Text passage ::
= = = =

The article reports that the Pinellas County sheriff’s department makes extensive use of its authority to “R.O.R.” arrestees (or “release on own recognizance,” with an affidavit promising to appear in court), pursuant to a 2007 administrative order by Chief Deputy Sheriff Bob Gualtieri. Of course, criteria such as community ties and severity of past offenses still factor into the decision whether to require bail. The article really buries the lede, because the headline notwithstanding, so far the results of Gualtieri’s policy don’t seem too bad:

The Pinellas Sheriff’s Office saved at least $126 per person, the cost to house an inmate for a day — a total that jail officials think could come close to $1 million by year’s end — and had one fewer occupied bunk in the jail. …

And the failure-to-appear rate in Pinellas, 5 percent, has historically been below the national average of 20 percent, Gualtieri said. Figures were not available on whether the Pinellas percentage has changed of late.

Bernie McCabe, state attorney for Pinellas and Pasco, said he is unaware of a single case in which an accused felon committed additional crimes while on administrative recognizance release.

Considering that jails around the country are overstuffed with indigent defendants who haven’t been charged with particularly serious crimes but simply can’t afford to make bail, other jurisdictions may want to look to Pinellas County as an example. Of course, I’m sure the bail bonds industry wouldn’t be happy about that.

= = = =

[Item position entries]
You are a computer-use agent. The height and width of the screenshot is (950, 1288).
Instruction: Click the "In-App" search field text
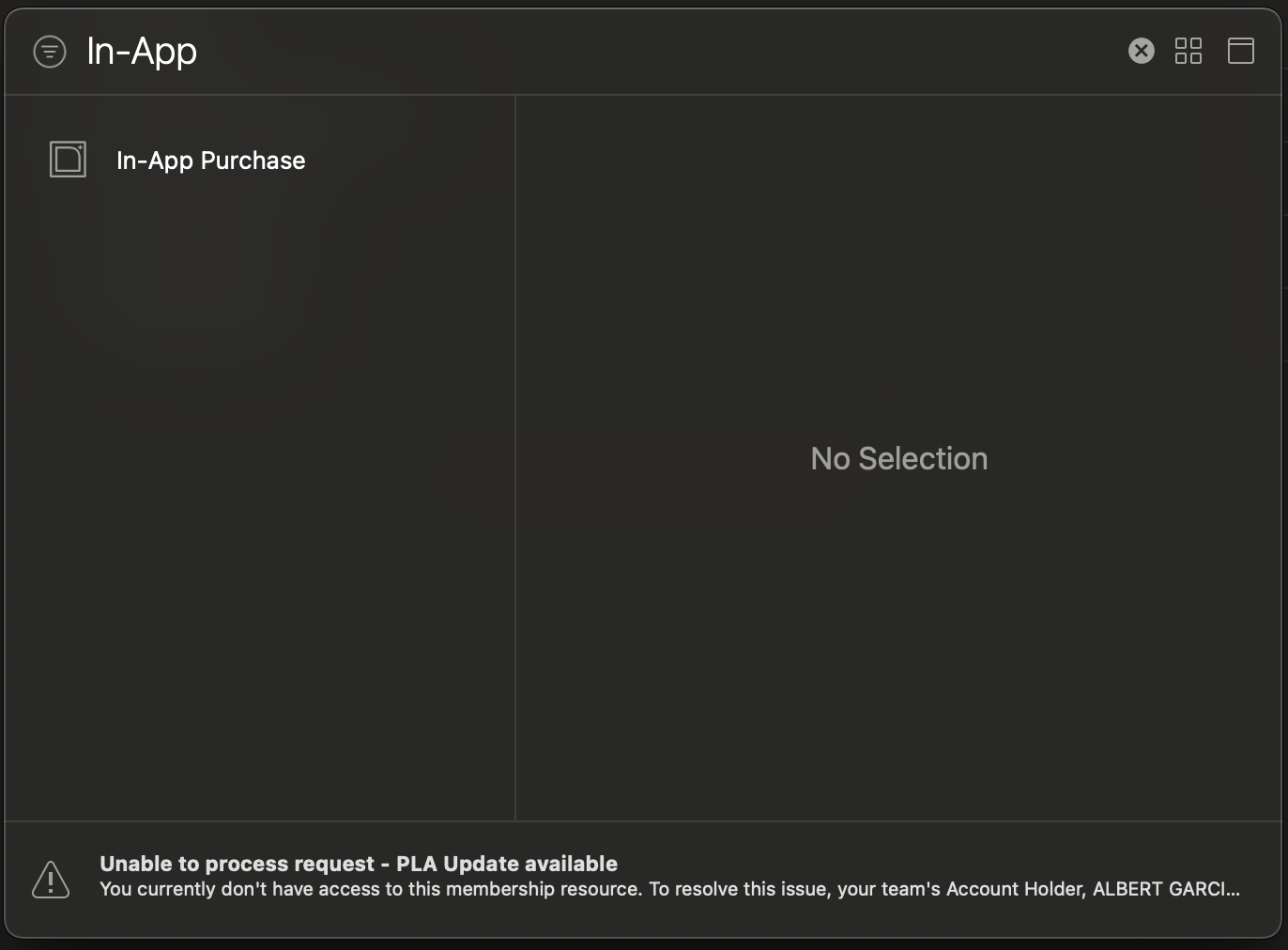[142, 52]
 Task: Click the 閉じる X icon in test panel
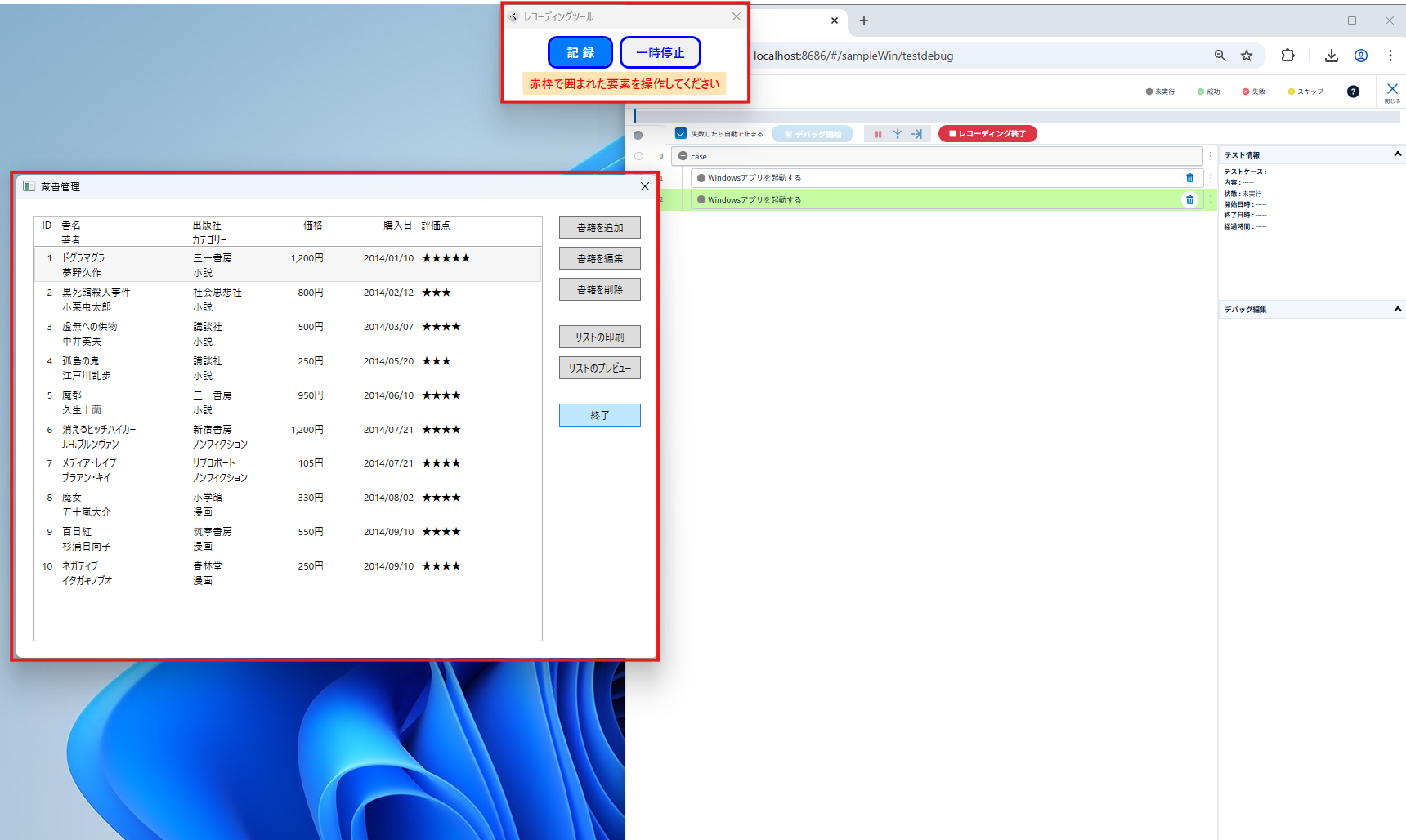coord(1391,90)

= = = =

What to do ::
A) Revise the part of the passage on Pinellas County bail policy that opens with the words containing "The Pinellas Sheriff’s" and closes with "administrative recognizance release.", substituting "no-show rate" for "failure-to-appear rate".
B) Condense the paragraph of the passage on Pinellas County bail policy that begins "The article reports that," retaining its principal facts.

Answers by task ::
A)
The Pinellas Sheriff’s Office saved at least $126 per person, the cost to house an inmate for a day — a total that jail officials think could come close to $1 million by year’s end — and had one fewer occupied bunk in the jail. …

And the no-show rate in Pinellas, 5 percent, has historically been below the national average of 20 percent, Gualtieri said. Figures were not available on whether the Pinellas percentage has changed of late.

Bernie McCabe, state attorney for Pinellas and Pasco, said he is unaware of a single case in which an accused felon committed additional crimes while on administrative recognizance release.

B) The article states that the Pinellas County sheriff's department frequently releases arrestees on their own recognizance, with an affidavit promising a court appearance, under a 2007 administrative order issued by Chief Deputy Sheriff Bob Gualtieri. Community ties and the severity of past offenses still influence whether bail is required. Despite the headline, the policy's results so far do not appear too bad.